Step #3 is free for all intents and purposes, but on PS3 limited to horizontal expansion only, and on top of that requires one of only a handful of horizontal input widths to work (one of 960, [strike]1024, [/strike]1280, 1440, 1600 [strike]AFAIK[/strike] according to this).

So the programmer choice is down to how to adapt render resolution into something that can feed step #3. If you want to output 1080 lines after a render with 720 lines, in absence of a vertical hardware scaler you have to do some software scaling. If you can't adjust rendering resolution to something fitting (with 1080 lines), #2 is a mandatory step. But you can still pick the horizontal target resolution produced by that step.
The easiest choice from the perspective of software scaler complexity is to keep the render width and just interpolate lines, i.e. produce 1280x1080 in this case. That's still a valid input to step #3.

So why not 1280x1080?
Is it because of compute throughput? No, because going from 1280x720 to 1280x1080 is a 1D filter and actually takes less compute resources than the 2D filter you need to shrink the lines to 960 width, too.
(bilinear interpolation: 3 vector MACs per output pixel; linear interpolation: 1 vector MAC per output pixel)

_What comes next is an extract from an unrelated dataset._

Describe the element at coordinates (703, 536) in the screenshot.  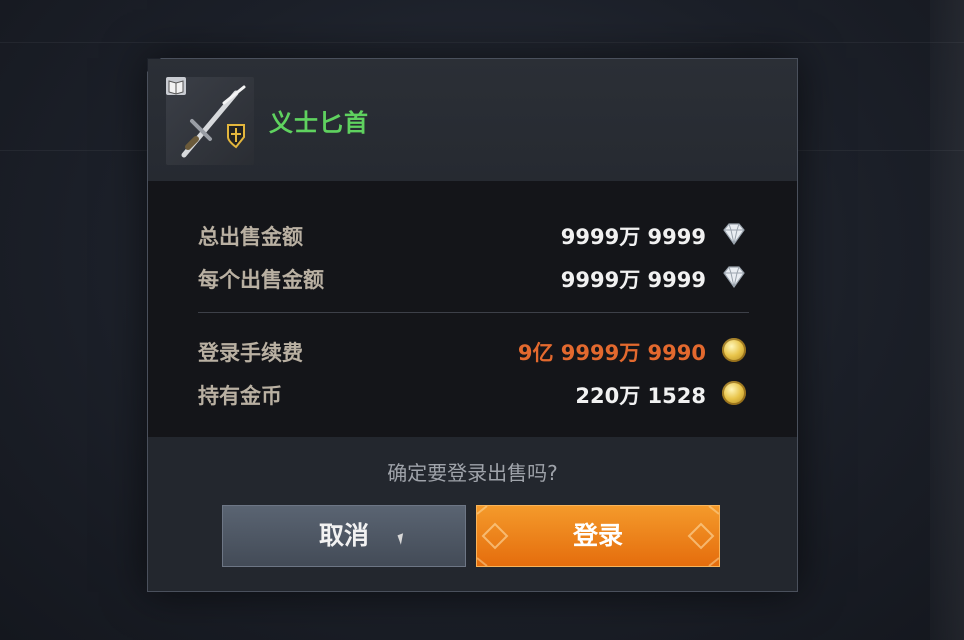
I see `button-ornament-right` at that location.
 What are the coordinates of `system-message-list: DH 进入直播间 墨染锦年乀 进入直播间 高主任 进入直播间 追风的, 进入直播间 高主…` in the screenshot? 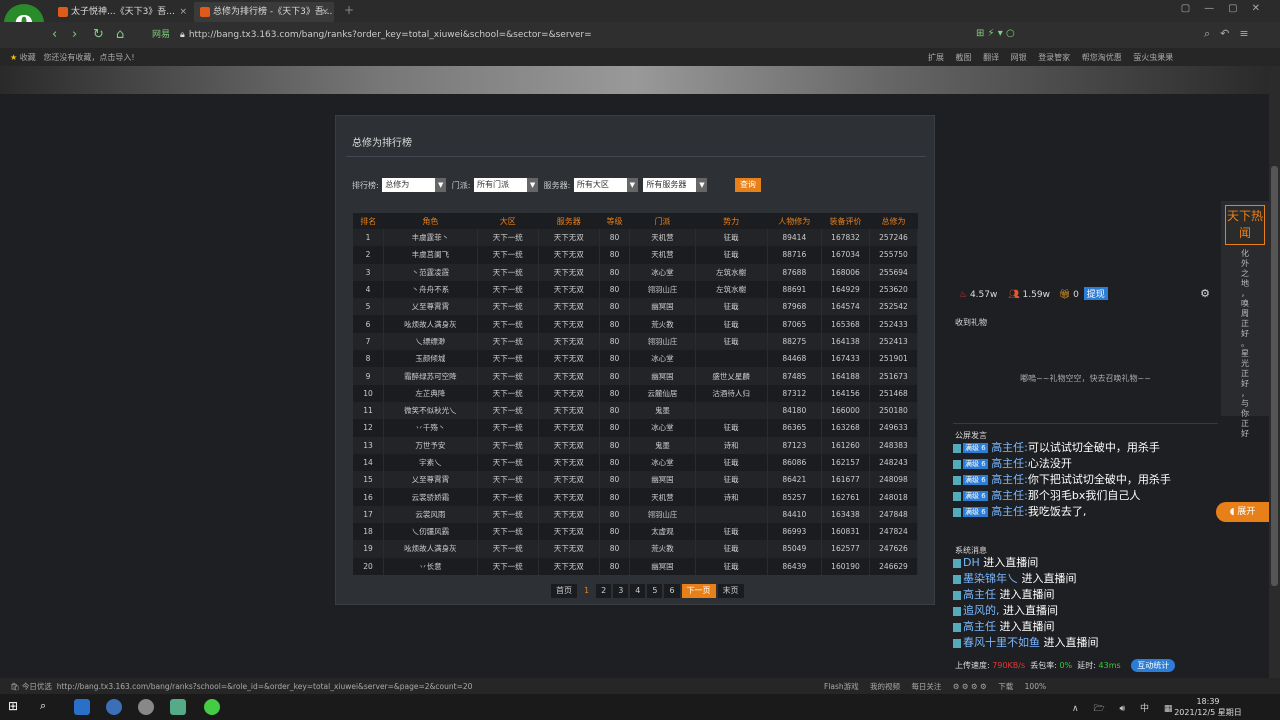 It's located at (1084, 602).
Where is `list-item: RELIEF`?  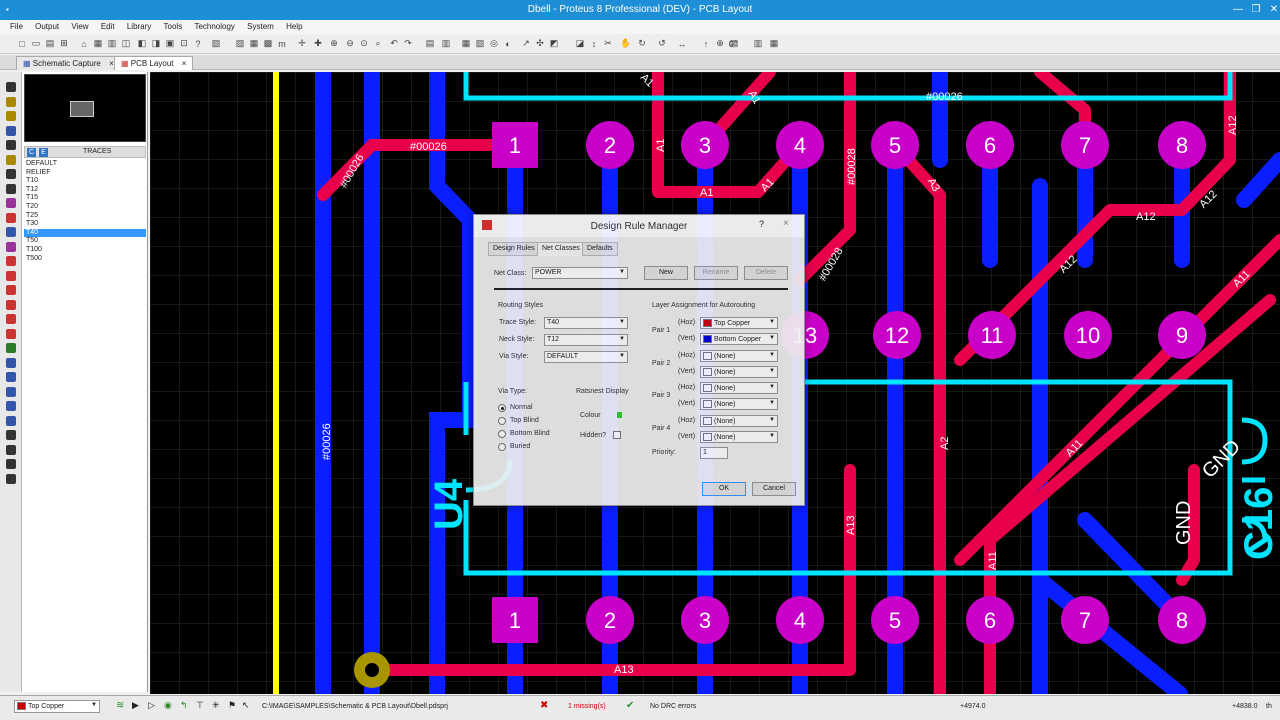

Is it because of memory bandwidth? Possibly, maybe ... not really. Writing 60 times 960x1080 pixels, assuming 4 bytes per pixel (which might be off by one), consumes 250MB/s of memory bandwidth. Do it in 1280x1080 and it takes 33% more, 332MB/s. Both are drops in the bucket of 19.2GB/s of GDDR bandwidth. You have to be teetering very close to the edge of acceptable performance to get pushed over by this incremental 82MB/s use of bandwidth, and even if it happens, all you get is a torn frame every once in a while, which may not be desirable, but won't make you fail QA.

So again, why not 1280x1080? Because it uses more memory.

Memory budgets are very hard lines. If all memory is already spent and accounted for, you can't push it another 1%. There's nothing left to use. There's no "we'll do it a frame later" if you require more space, as opposed to a search for more computation which is always a possibility and can be made to work, if a frame later.
 
I understood that the render is made at 960x1080, which I think is simpler than rendering at 720p and then software scaling to that resolution (Assuming some resolution independent HUD rendering).
 
yes this is my understanding also.

If your ps3 is set to forced 1080I or 1080P some titles will render at 960x1080 and then hw scale it to 1920x1080p.

If your ps3 is set to 720P,1080I or 1080P it's up to the developer to choose output resolution.
 
I get the feeling we're talking about different steps of the pipeline.

#1: render; done at full 720p, i.e. 1280x720
#2: software scaling to 960x1080
#3: hardware scaling to 1920x1080
There is no steps #1 and #2, because the PS3 games render at 960x1080 natively.

So there is only step #3: "hardware scaling 960x1080 to 1920x1080."
 
There is no steps #1 and #2, because the PS3 games render at 960x1080 natively.

So there is only step #3: "hardware scaling 960x1080 to 1920x1080."

So what you're saying is that Ghostbusters was rendered at 960x1080 and then downsampled to it's ridiculously low resolution? :p

I'm with Rolf N here that devs will render to whatever suits their game most. And that there are some cases where a game will probably be scaled from 720p.